* What you have to do: Every entry that follows should be output again, word for word.

***

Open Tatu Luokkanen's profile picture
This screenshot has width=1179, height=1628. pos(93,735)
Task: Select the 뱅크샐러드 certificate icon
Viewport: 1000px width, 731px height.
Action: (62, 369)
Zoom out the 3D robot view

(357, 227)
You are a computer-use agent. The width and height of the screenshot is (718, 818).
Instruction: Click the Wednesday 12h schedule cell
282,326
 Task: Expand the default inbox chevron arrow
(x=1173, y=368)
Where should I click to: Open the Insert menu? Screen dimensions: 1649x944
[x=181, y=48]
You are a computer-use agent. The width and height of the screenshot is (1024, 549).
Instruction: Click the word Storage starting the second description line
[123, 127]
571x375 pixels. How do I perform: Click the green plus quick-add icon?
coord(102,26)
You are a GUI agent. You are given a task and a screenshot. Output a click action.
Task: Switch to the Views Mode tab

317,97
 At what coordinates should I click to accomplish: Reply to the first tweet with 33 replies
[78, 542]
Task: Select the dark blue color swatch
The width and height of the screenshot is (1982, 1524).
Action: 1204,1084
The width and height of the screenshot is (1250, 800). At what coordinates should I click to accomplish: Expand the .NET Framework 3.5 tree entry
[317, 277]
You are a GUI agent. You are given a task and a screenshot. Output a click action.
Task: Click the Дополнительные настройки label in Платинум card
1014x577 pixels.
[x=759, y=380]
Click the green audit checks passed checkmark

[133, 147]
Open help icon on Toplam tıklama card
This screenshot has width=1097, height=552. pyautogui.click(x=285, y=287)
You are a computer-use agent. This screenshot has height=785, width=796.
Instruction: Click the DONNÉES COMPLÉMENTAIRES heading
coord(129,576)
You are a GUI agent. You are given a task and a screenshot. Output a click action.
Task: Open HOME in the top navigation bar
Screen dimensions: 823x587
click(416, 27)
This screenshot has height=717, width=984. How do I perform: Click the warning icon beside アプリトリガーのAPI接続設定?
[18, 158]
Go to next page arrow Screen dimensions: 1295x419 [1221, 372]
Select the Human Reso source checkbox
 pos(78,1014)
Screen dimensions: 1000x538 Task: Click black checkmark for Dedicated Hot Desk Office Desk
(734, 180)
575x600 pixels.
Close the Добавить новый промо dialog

***

* Response to this task:
Open Tatu Luokkanen's profile picture
This screenshot has width=1179, height=1628. pos(93,735)
Task: Select the 뱅크샐러드 certificate icon
Viewport: 1000px width, 731px height.
Action: (62, 369)
Zoom out the 3D robot view

(357, 227)
You are a computer-use agent. The width and height of the screenshot is (718, 818).
Instruction: Click the Wednesday 12h schedule cell
282,326
 Task: Expand the default inbox chevron arrow
(x=1173, y=368)
Where should I click to: Open the Insert menu? Screen dimensions: 1649x944
[x=181, y=48]
You are a computer-use agent. The width and height of the screenshot is (1024, 549).
Instruction: Click the word Storage starting the second description line
[123, 127]
571x375 pixels. How do I perform: Click the green plus quick-add icon?
coord(102,26)
You are a GUI agent. You are given a task and a screenshot. Output a click action.
Task: Switch to the Views Mode tab

317,97
 At what coordinates should I click to accomplish: Reply to the first tweet with 33 replies
[78, 542]
Task: Select the dark blue color swatch
The width and height of the screenshot is (1982, 1524).
Action: 1204,1084
The width and height of the screenshot is (1250, 800). At what coordinates should I click to accomplish: Expand the .NET Framework 3.5 tree entry
[317, 277]
You are a GUI agent. You are given a task and a screenshot. Output a click action.
Task: Click the Дополнительные настройки label in Платинум card
1014x577 pixels.
[x=759, y=380]
Click the green audit checks passed checkmark

[133, 147]
Open help icon on Toplam tıklama card
This screenshot has width=1097, height=552. pyautogui.click(x=285, y=287)
You are a computer-use agent. This screenshot has height=785, width=796.
Instruction: Click the DONNÉES COMPLÉMENTAIRES heading
coord(129,576)
You are a GUI agent. You are given a task and a screenshot. Output a click action.
Task: Open HOME in the top navigation bar
Screen dimensions: 823x587
click(416, 27)
This screenshot has height=717, width=984. How do I perform: Click the warning icon beside アプリトリガーのAPI接続設定?
[18, 158]
Go to next page arrow Screen dimensions: 1295x419 [1221, 372]
Select the Human Reso source checkbox
 pos(78,1014)
Screen dimensions: 1000x538 Task: Click black checkmark for Dedicated Hot Desk Office Desk
(734, 180)
575x600 pixels.
Close the Добавить новый промо dialog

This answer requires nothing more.